*** Block opens ***

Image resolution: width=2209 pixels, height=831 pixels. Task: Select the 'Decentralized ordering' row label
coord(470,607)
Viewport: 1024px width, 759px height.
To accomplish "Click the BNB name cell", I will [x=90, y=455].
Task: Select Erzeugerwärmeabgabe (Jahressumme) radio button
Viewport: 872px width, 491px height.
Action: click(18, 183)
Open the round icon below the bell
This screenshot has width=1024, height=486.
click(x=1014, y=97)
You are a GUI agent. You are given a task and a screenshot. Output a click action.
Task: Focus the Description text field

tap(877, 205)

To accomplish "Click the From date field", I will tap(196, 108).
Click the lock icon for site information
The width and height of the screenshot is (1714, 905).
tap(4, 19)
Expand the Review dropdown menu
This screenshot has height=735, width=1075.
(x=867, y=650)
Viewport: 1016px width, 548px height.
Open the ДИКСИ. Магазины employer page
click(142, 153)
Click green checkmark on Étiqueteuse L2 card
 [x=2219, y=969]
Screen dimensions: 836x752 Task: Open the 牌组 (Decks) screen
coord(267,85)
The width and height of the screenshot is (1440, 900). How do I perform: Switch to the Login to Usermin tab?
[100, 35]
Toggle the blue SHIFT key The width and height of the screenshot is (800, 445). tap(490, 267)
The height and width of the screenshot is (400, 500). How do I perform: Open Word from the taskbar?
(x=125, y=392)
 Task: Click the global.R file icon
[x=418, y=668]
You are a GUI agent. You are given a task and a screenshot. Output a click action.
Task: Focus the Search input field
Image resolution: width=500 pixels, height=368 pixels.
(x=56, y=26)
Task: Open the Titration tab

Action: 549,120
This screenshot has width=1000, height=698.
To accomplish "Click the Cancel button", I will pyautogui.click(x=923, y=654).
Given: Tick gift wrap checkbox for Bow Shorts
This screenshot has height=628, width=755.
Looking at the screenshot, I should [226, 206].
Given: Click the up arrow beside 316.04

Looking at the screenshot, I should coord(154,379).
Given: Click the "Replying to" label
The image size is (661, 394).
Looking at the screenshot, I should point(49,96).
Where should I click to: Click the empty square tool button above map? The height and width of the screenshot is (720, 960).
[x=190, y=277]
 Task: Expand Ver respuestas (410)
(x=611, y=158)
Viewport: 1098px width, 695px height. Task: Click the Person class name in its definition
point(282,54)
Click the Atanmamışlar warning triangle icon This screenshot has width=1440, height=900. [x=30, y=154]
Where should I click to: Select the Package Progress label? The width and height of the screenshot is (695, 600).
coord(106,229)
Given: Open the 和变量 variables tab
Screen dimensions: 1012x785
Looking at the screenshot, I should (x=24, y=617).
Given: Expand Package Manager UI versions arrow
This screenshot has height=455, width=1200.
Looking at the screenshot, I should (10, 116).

*** Block closes ***

Above this instruction are the records; retype exactly the lines from the one containing "The height and width of the screenshot is (400, 500)." up to and including the one containing "Task: Focus the Search input field".

The height and width of the screenshot is (400, 500). How do I perform: Open Word from the taskbar?
(x=125, y=392)
 Task: Click the global.R file icon
[x=418, y=668]
You are a GUI agent. You are given a task and a screenshot. Output a click action.
Task: Focus the Search input field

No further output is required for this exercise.